Reputation: 1720
I'm trying to call the "splice" method twice on the same vec.
I'm aware why it fails: the rules make sense. What I don't know is how to accomplish what I want. Is there a way to prove to the compiler that nothing will go wrong?
fn main() {
let mut x = vec![1, 2, 3, 4, 5];
let y = x.splice(2.., []);
let z = x.splice(2.., []);
println!("{:?}", x);
println!("{:?}", y);
println!("{:?}", z);
}
Upvotes: 0
Views: 65
Reputation: 168958
You can't prove that nothing will go wrong with your code, because with something will go wrong the way you have this written!
The value returned by splice()
is a bit special. It's a Splice
struct. The vector still owns the elements you asked it to remove immediately after splice()
returns.
Splice
is an Iterator
. When you iterate it, it moves the values out of the original vector to produce them.
When the Splice
value is dropped, the replacement items are enumerated and moved into the vector. So while the Splice
exists, the splice operation is in a partially-completed state.

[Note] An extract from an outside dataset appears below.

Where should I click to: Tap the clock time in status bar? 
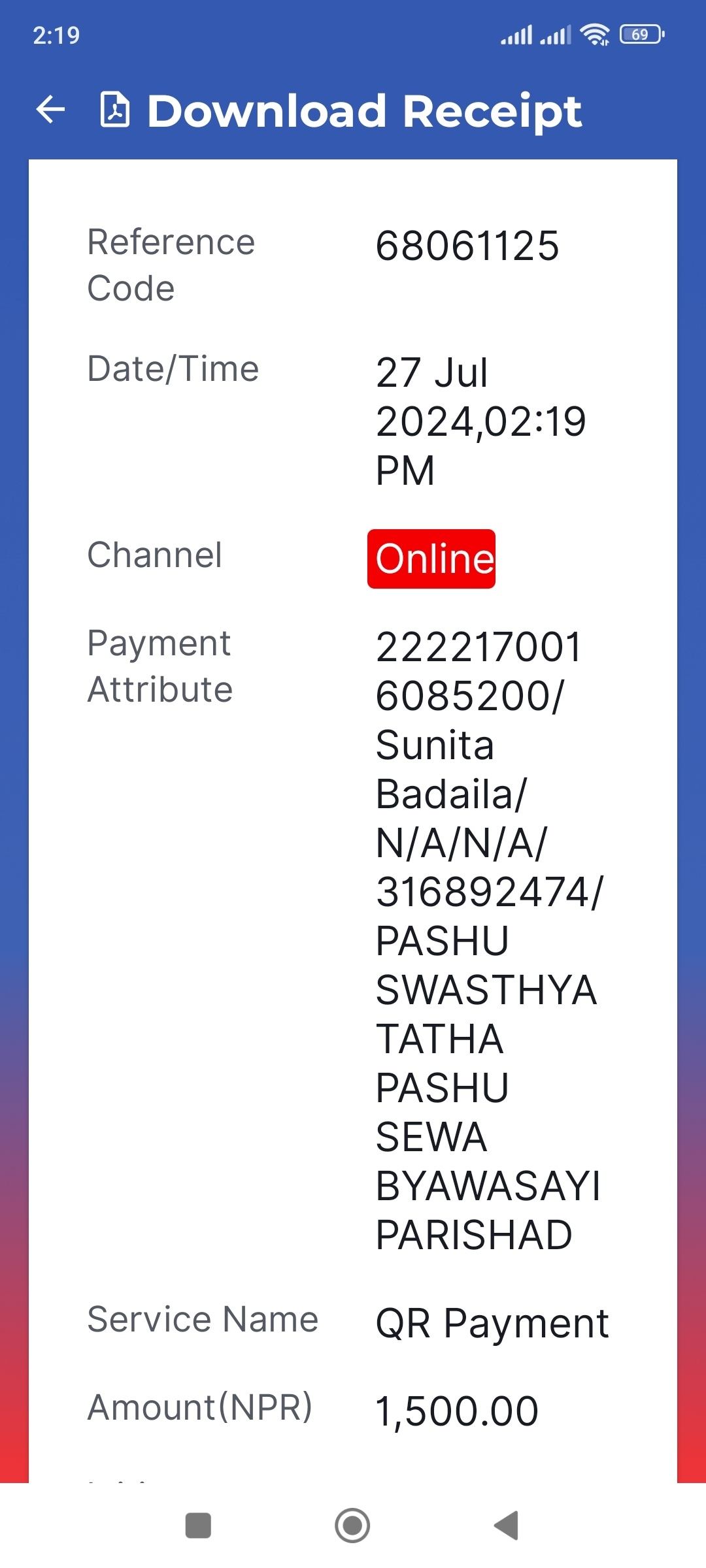[x=56, y=35]
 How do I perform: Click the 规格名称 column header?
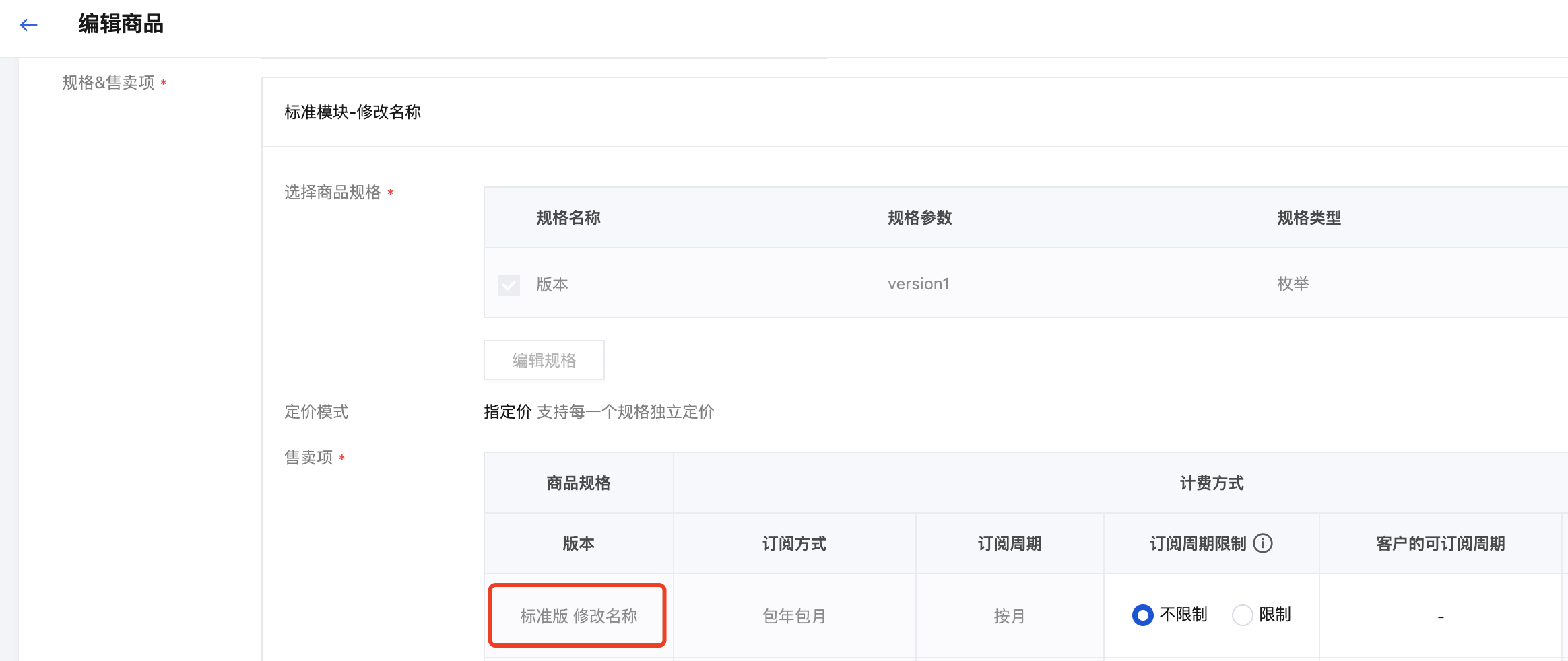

Now it should be clear why you can't call .splice()
again while a Splice
from the same vector still exists -- the vector is still mutably borrowed, because the splice isn't complete.
To fix your problem, you need to drop any extant Splice
value before attempting to do anything else with the vector. It looks like you want to move the removed elements into a new vector, so you can just .collect()
the Splice
s. Doing this in a single statement drops the Splice
at the end of the statement, because it is a temporary.